_EXCERPTED TEXT_
------------

So it has to be something like this :
#include<stdio.h>
main(){
int input;
printf("Choose a numeric value");
do{
scanf("%d",&input);
}while(input!= 'something');
}
My problem is that I dont know what to replace in 'something' ... How can I prevent users from inputting alphabetic characters ?
EDIT
I just got something interesting :
#include<stdio.h>
main(){
int input;
printf("Choose a numeric value");
do{
scanf("%d",&input);
}while(input!= 'int');
}
Adding 'int' will keep looping as long as I enter numbers, I tried 'char' but that didnt work .. surely there is something for alphabets right ? :S
Please reply !
Thanks for your help !
The strtol library function will convert a string representation of a number to its equivalent integer value, and will also set a pointer to the first character that does not match a valid number.
#include <stdio.h>
#include <stdlib.h>
#include <ctype.h>
...
int value;
char buffer[SOME_SIZE];
char *chk;
do
{
printf("Enter a number: ");
fflush(stdout);
if (fgets(buffer, sizeof buffer, stdin) != NULL)
{
value = (int) strtol(buffer, &chk, 10); /* assume decimal format */
}
} while (!isspace(*chk) && *chk != 0);
If chk points to something other than whitespace or a string terminator (0), then the string was not a valid integer constant. For floating-point input, use strtod.
You can't prevent the user from entering anything he wants -- you can only ignore anything s/he enters that you don't "like".
A typical pattern is to read a string with fgets, then scan through the string and check that all the input was digits with isdigit. If it was all digits, then convert to an integer; otherwise, throw it away and get the input again.
Alternatively, use strtol to do the conversion. It sets a pointer to the end of the data it could convert to a number; in this case you (apparently) want it to point to the end of the string.
If you don't mind some non-portable code, you can read one character at a time, and throw away anything but digits (e.g. with getch on Windows).
You should not use scanf to read in numbers - see http://www.gidnetwork.com/b-63.html
Use fgets instead.
However, if you must use scanf, you can do this:
#include <stdio.h>
int main() {
char text[20];
fputs("enter some number: ", stdout);
fflush(stdout);
if ( fgets(text, sizeof text, stdin) ) {
int number;
if ( sscanf(text, "%d", &number) == 1 ) {
printf("number = %d\n", number);
}
}
return 0;
}
Personally, I would read the input into a buffer and scan that string for my number.

------------

_RECORDED DATA_
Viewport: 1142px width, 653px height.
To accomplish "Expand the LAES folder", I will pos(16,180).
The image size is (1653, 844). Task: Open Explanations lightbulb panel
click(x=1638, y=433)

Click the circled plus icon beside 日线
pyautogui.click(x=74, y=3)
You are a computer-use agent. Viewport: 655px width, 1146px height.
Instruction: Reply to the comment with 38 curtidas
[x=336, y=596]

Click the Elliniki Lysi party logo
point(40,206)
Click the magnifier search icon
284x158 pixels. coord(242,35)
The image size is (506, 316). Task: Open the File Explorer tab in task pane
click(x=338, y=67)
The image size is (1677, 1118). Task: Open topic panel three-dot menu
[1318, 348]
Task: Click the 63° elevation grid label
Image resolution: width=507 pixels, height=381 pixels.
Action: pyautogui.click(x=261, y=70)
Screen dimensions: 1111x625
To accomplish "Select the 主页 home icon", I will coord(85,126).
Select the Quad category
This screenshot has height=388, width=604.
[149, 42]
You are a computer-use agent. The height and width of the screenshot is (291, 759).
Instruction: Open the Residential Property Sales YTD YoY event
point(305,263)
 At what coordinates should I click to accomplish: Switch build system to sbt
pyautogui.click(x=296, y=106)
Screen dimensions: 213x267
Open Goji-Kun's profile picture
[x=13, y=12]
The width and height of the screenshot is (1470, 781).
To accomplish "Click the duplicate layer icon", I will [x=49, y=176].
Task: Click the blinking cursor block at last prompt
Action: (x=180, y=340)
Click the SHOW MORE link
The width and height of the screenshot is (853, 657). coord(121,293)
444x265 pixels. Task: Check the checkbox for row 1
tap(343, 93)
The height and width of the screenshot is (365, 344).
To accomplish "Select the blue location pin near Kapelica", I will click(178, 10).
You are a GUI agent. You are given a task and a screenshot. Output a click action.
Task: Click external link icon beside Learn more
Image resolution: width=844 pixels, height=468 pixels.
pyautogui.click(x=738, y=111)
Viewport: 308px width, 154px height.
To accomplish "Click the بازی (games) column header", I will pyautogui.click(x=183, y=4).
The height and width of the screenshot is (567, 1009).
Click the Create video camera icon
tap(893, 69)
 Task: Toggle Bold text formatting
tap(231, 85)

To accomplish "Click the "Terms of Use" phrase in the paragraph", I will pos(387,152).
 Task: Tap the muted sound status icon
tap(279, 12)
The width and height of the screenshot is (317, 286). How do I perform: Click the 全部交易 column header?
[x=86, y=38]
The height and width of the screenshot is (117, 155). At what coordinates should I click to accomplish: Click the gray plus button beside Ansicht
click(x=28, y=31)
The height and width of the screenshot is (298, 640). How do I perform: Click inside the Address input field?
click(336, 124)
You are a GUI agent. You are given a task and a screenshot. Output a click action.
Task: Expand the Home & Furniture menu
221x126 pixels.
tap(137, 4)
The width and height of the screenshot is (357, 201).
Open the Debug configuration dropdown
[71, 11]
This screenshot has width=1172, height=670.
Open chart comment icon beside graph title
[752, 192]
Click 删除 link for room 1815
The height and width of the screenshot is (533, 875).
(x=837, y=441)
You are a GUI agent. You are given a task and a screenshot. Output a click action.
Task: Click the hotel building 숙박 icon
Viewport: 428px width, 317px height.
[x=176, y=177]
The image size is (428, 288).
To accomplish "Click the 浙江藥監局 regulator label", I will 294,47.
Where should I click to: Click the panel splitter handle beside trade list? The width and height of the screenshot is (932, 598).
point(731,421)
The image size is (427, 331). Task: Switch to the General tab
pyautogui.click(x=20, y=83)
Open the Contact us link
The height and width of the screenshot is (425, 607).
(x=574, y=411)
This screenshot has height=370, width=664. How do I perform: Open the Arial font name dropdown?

------------

_DIRECTIVE_
Continue the forum thread on keeping letters out of numeric input in C from where it stops.

_WRITTEN RESPONSE_
char buffer[100];
float value;
do {
scanf("%s", buffer);
} while ( sscanf(buffer,"%f", &value) != 1 )
This will loop until the first thing the user enters on the line is a number. The input could be anything but will only get past this block when the first thing entered is a number.
example input:
43289 (value is 43289)
43.33 (value is 43.44)
392gifah (value is 392)
ajfgds432 (continues to loop)
input value 123 -- this value is integer, and valid
input value 1b23a -- this value is invalid
How do I detect which values are valid and not?
Here is my code:
#include <stdio.h>
#include <conio.h>
void main()
{
char str1[5],str2[5];
int num,num1,i;
num=0;
clrscr();
printf("Enter the Number ");
scanf("%s",str1);
for(i=0;str1[i]!='\0';i++)
{
if(str1[i]>=48&&str1[i]<=56)
num=num1*10+(str[i]-48);
else
{
printf("The value is invalid ");
}
}
printf("This Number is %d",num);
getch();
}
Please see this answer regarding use of strtol(). It is a safe way to convert arbitrary input that should be a string representation of an integer, while also saving 'garbage' bytes for additional analysis.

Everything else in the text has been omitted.